This week has been a real struggle, emotionally, mentally and also physically. My mind, body and soul are just so tired. I’m still struggling with my sleep and as well as yowling cats, a hot room and dealing with the lack of white noise, I now also have a hooting owl to contend with. And all of this is going on whilst my brain is trying to do backflips instead of winding down for sleep. Everything in my life right now has fallen off the wagon in a big way and I’m exhausted.
It’s time to hit the reset button and start to make my way back to where I was before I fell down and start getting back to me. It’s time to try some new things rather than falling back into my old and stuffy routines. This past week has been a week of moping around feeling sorry for myself, and probably eating too much spaghetti. It hasn’t been a place that I’ve enjoyed being in, despite it being wholly necessary. A reminder that yes I am allowed to feel like this, and it’s ok.
So now I need to pick myself back up again, and an early morning ride in the sunshine with a friend and a good gallop to blow the cobwebs away was definitely the push I needed. I don’t think the weather has helped either. The lack of good sunshine and warmth compounding against a depressive episode is never a good combination. I have felt a little trapped at home recently, but with no motivation to go any further than up to the yard to see Skye after work so, this week I’m going to try getting up and going straight outside for a walk. I want to bring some exercise back in again, and perhaps that’s better placed before lunch to get some movement back into my body after a morning sat at my desk.

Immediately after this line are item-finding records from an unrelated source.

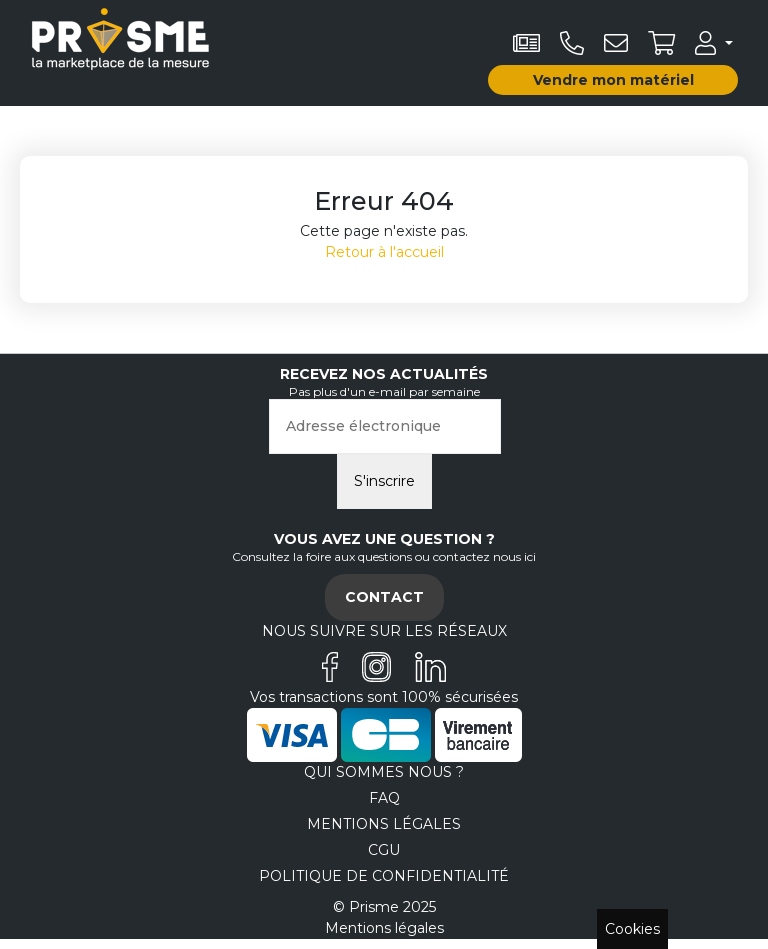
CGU (384, 850)
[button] (714, 43)
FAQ (384, 798)
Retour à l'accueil (384, 252)
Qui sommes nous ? (384, 772)
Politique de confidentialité (384, 876)
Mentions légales (384, 824)
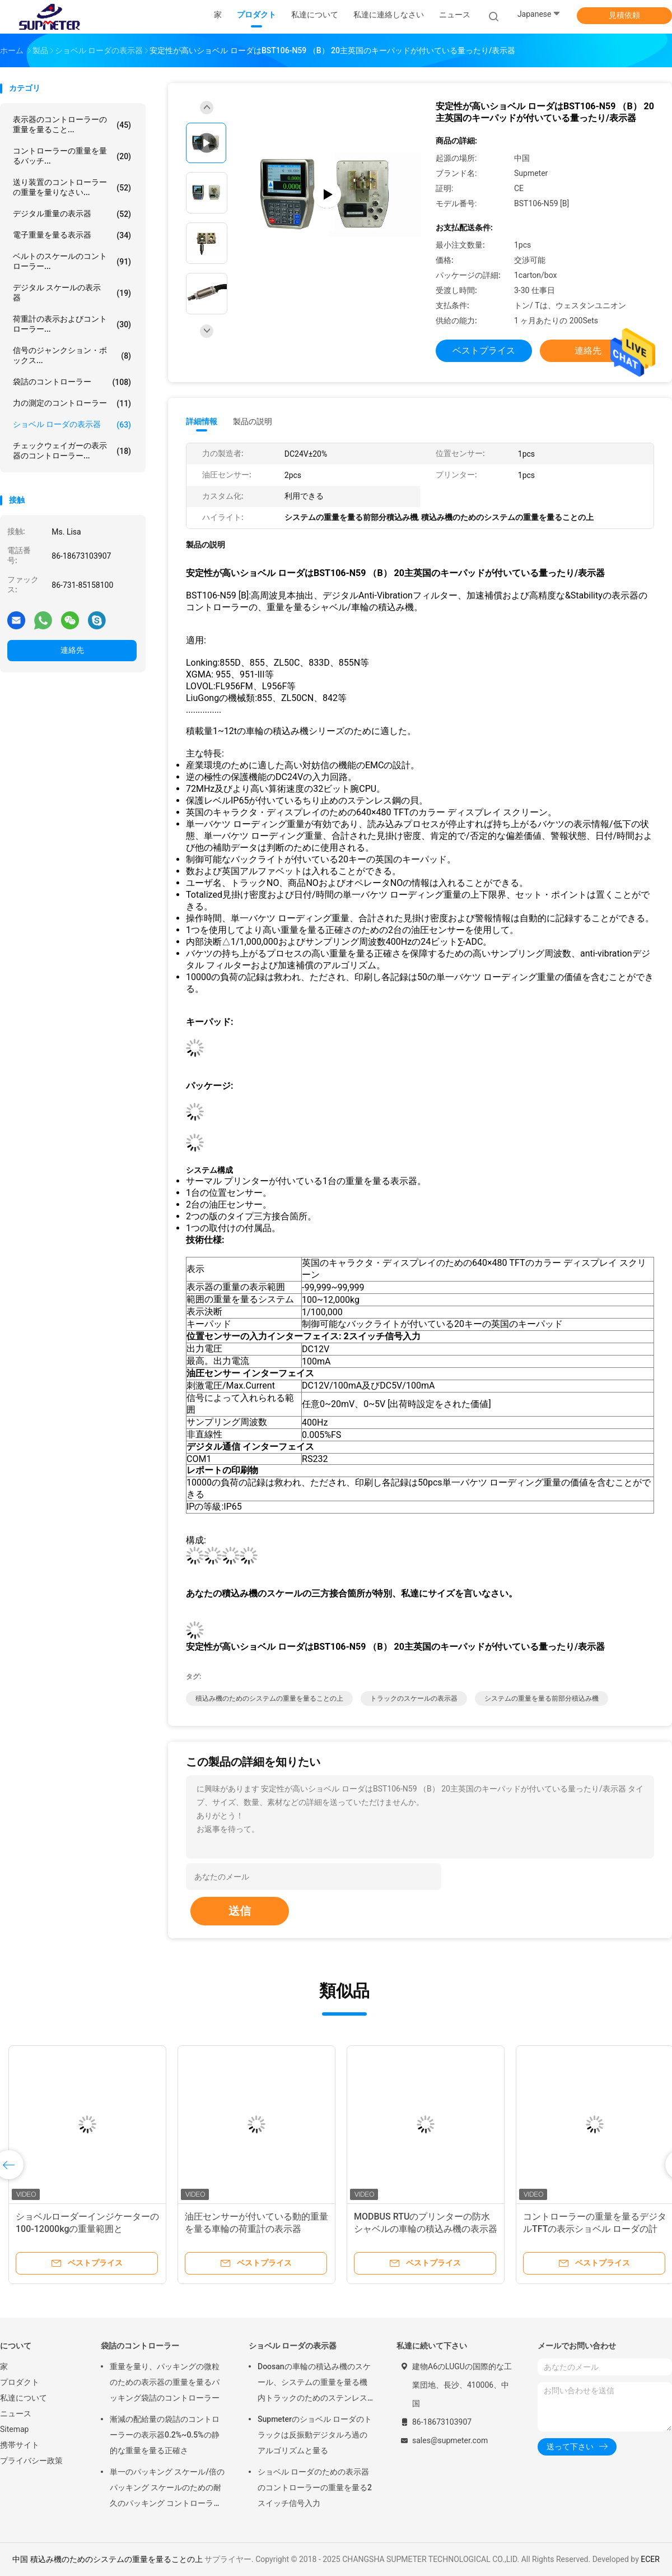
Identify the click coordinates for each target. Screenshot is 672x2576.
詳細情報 (201, 421)
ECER (650, 2559)
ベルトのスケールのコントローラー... (72, 261)
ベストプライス (483, 350)
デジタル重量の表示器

I must remember to be gentle with myself and take things slowly and softly. Even my Mum has noticed I have been pushing too hard, and her words “you don’t always have to be superwoman, you know” are a stark reminder that perhaps it’s time to ease up a little. But it is oh so difficult and so uncomfortable and perhaps I’ve been doing it so long now that I just don’t know how to stop and just be still anymore. Perhaps that guilt will always be there. Perhaps that feeling of restlessness will persist no matter what I do. But I can learn to live with it, and quietly put it to one side, if only for the briefest of moments to pause and catch my breath.
Tom will be home soon, 28 days to go. Not that I’m counting. I know that I can hold on for just a little while longer, but during that time I’ll be doing my best to get back to it, back to feeling more like myself. Re-tethering, re-grounding and tending to myself with love and softness. I am not often kind to myself, but it is time that I cared for myself in the ways I care for the people I love the most. It is time that I became one of those people I love the most.
Currently
Reading
I have been enjoying reading in the evenings after dinner and am still slowly making my way through The Wise Man’s Fear. It is taking a long time because I have really been struggling to sit still, always finding other things to do so any time spent reading has been sporadic and short.
Watching
I finished Sweet Magnolias and cried my way through the last few episodes… and now I’m on the hunt for other shows to fall in love with. Please send me your suggestions!
Listening to
(Or at least trying to…) People telling me to slow down. I have also been enjoying listening to the Diary of a CEO.
Loving
Spaghetti. Feeling cosy at home when it’s pouring with rain. Watching the big horse chestnut tree at the end of the garden change so subtly with the seasons. Mars bars. Being a tourist with my parents. Feeling the fog starting to lift when the sun comes out.
So much beauty here. We learn as we push past our limits. Push hard then step back. Know that you are always safe, as long as you are breathing there is more good than bad, or better yet get out of the good and bad and transcend in deep silence. You know deep inside you how to manage and go about your journey. You are committed to superwoman and also to self care and nourishment. You are rebirthing day by day, leveling up in understanding and capability to be & to love.
Thank you for this piece, sharing a slice of your beautiful life 🫶
"Everything in my life right now has fallen off the wagon in a big way and I’m exhausted." Just wanted to say that I'm feeling this in a big way right now too. And I'm just trying to pick myself back up each day and continue on as best I can. 🤍 Thank you for your honest words here.